What this will NOT match?

  • "xxxsometext"
  • "sometextxxx"

Explanation

A wildcard at the end separated from the text by a space indicates that after the specified "word," any number of other words in the value would match (without a starting wildcard this query would look for values starting with the WORD "sometext").

A Wildcard In The Text

Text = "some*text"

What this will match?

  • "sometext"
  • "someothertext"

What this will NOT match?

  • "xxxsometext"
  • "sometextxxx"
  • "xxx sometext xxx"
  • "some text"
  • "some xxx text"

Explanation

A wildcard in the middle of the word looks for a "word" which can contain any number of alphanumerical characters in a place of the wildcard (without starting or ending wildcard this query would look for values containing one WORD starting with text "some" and ending with text "text").

Combination of wildcards

Text = "*some*text *"

What this will match?

  • "sometext"
  • "someOtherText"
  • "xxx sometext"
  • "sometext xxx someothertext"

What this will NOT match?

  • "xxx some text"
  • "xxx sometextxxx"

Explanation

You can combine these wildcards to more complex expressions based on the rules above.

Custom Groups

The following are supported groups used with the "in" operator:

  • SubscriptionGroup
  • UserDefinedGroup
  • DirectoryServiceGroup
  • ConnectorProfileGroup

Unsupported groups:

  • TimeGroup

Since groups do not currently restrict unique names across group types, use the prefix to search for a group

Group Type Prefix

SubscriptionGroup

Subscription

UserDefinedGroup

UserDefinedGroup
DirectoryServiceGroup DSGroup
ConnectorProfileGroup

Profile

The query would be similar to the following:

DetectionIP in UserDefinedGroup.BlockedAddresses

If the name contains non-alphanumerical characters, it would be similar to the following:

DetectionIP in UserDefinedGroup."Auditd Watchers Excludes"

Hinter

This feature provides suggestions possible query values.

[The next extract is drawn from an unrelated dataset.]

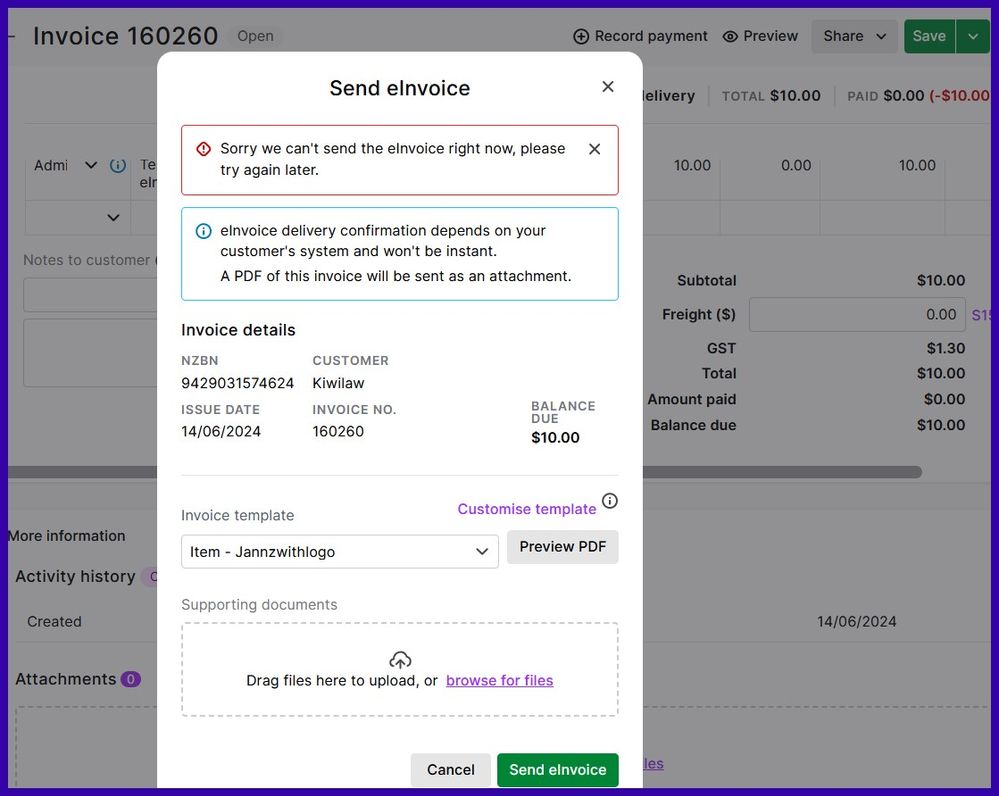999x796 pixels.
Task: Open the Invoice template dropdown
Action: [x=339, y=552]

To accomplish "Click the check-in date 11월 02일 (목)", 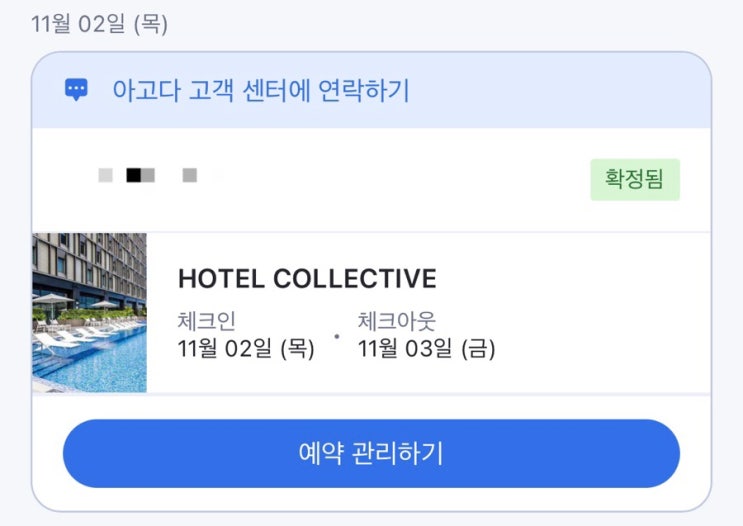I will (246, 349).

The provided "hints" are based on cursor position in the input. As you type, hints are filtered to provide more specific options.

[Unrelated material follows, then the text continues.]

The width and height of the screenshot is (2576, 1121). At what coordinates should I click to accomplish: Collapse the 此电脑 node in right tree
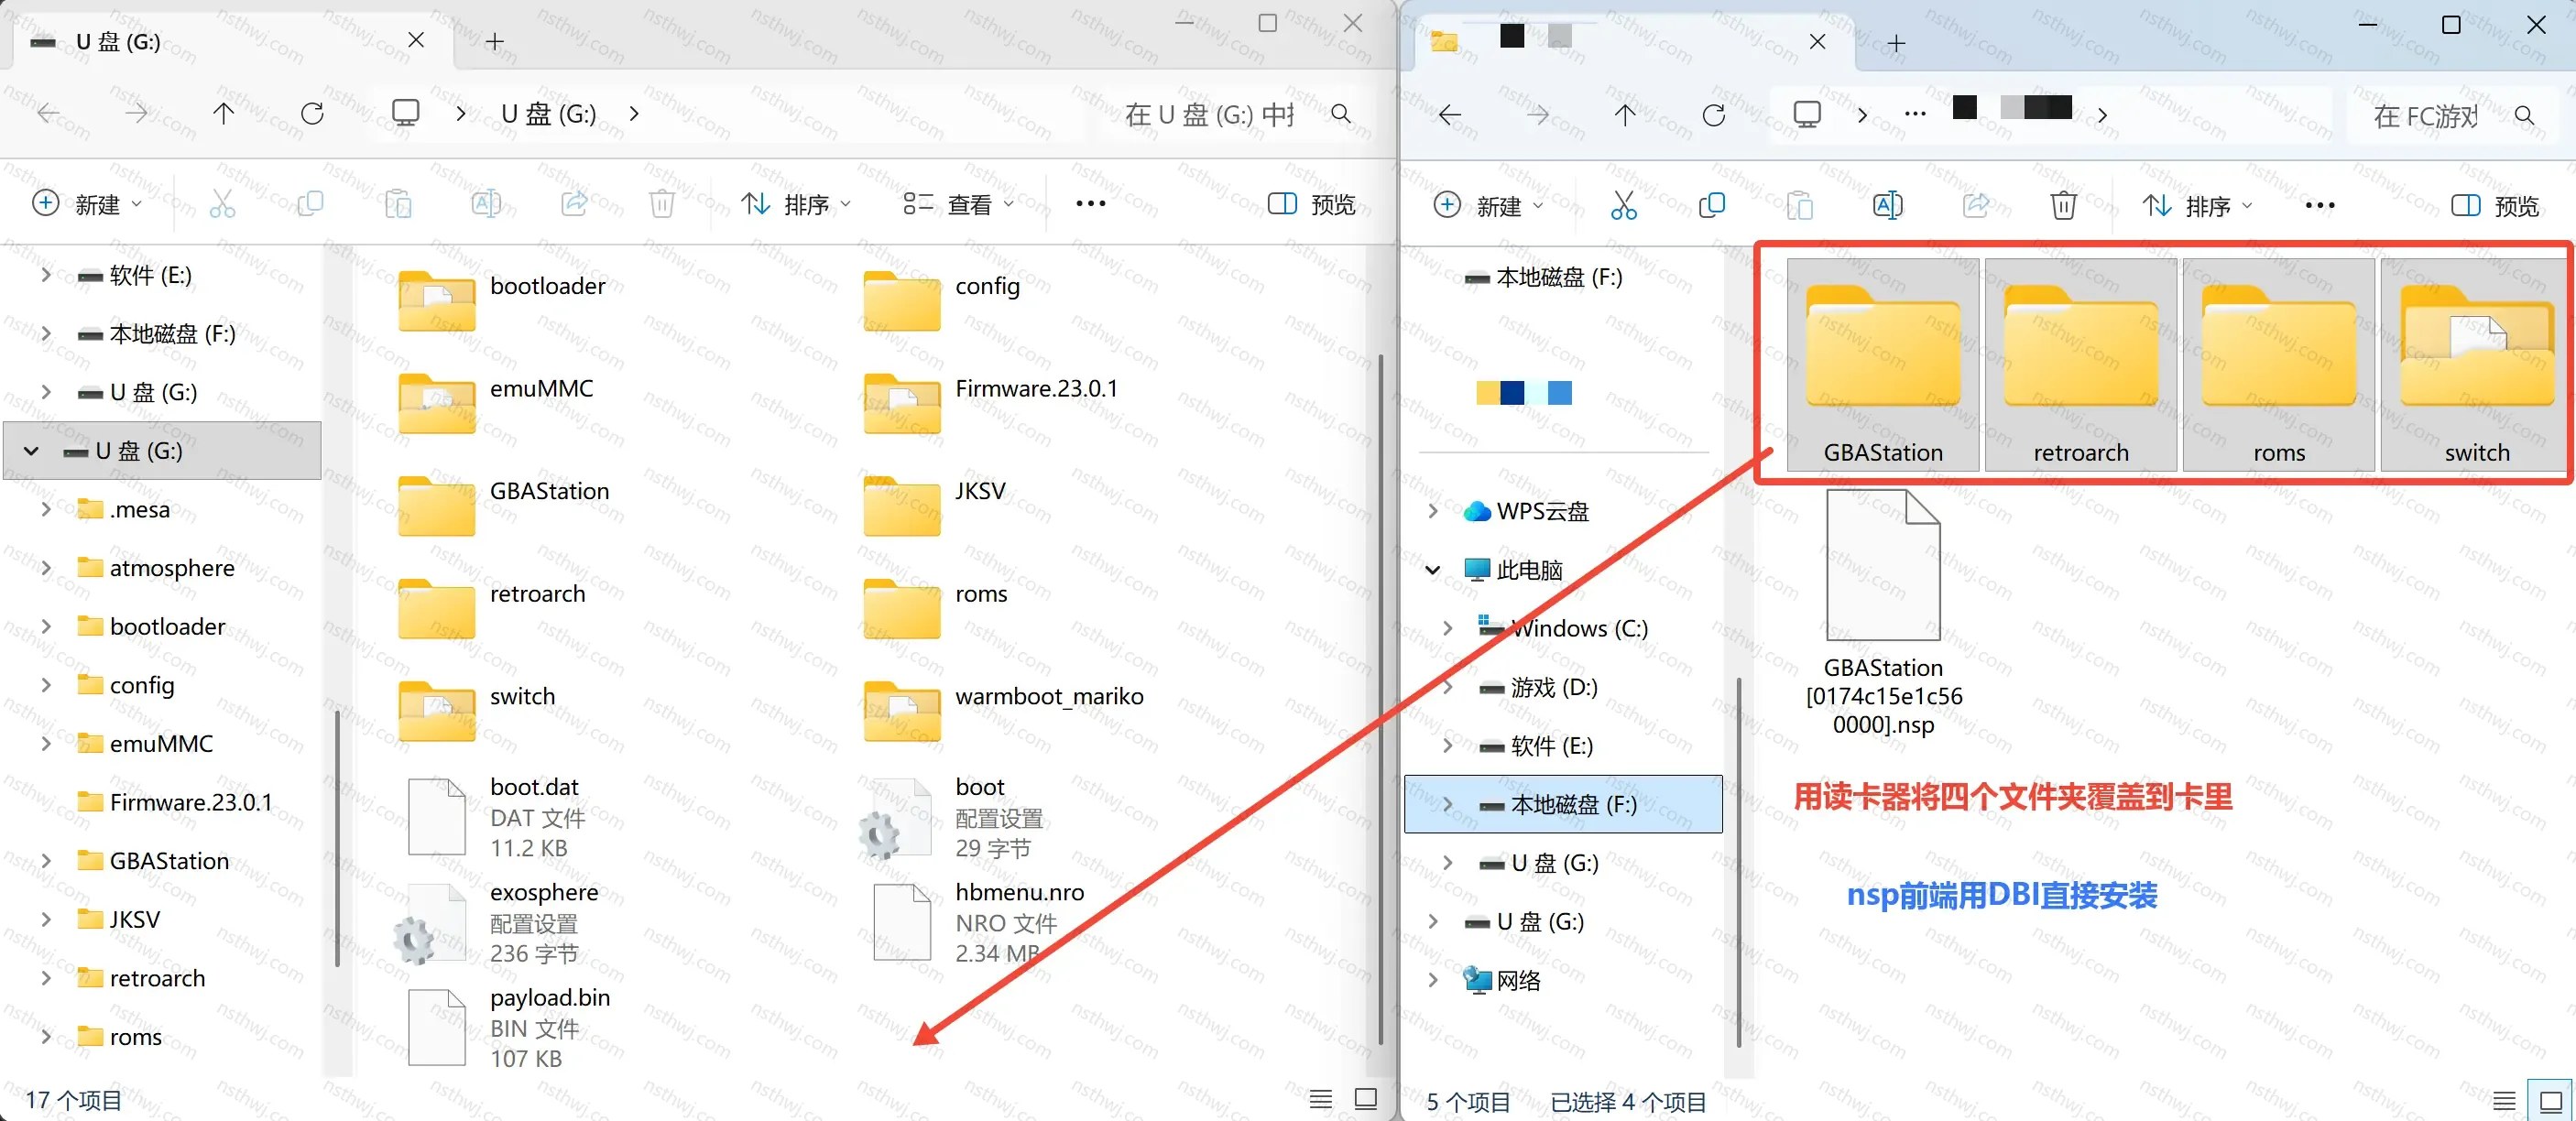pos(1432,570)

Limitations and restrictions

From previous versions, there is change, that it's not supported having Event Group named same as some Event Type. That will end up not being able to recognize which is which and match first to find.

Queries are limited to 10,000 characters.

Troubleshooting

Currently, there is a known issue that hinter is a bit horizontally misaligned to the input. On some occasions, the hinter suggestions may be vertically misaligned to the input. To fix the issue, close or open it.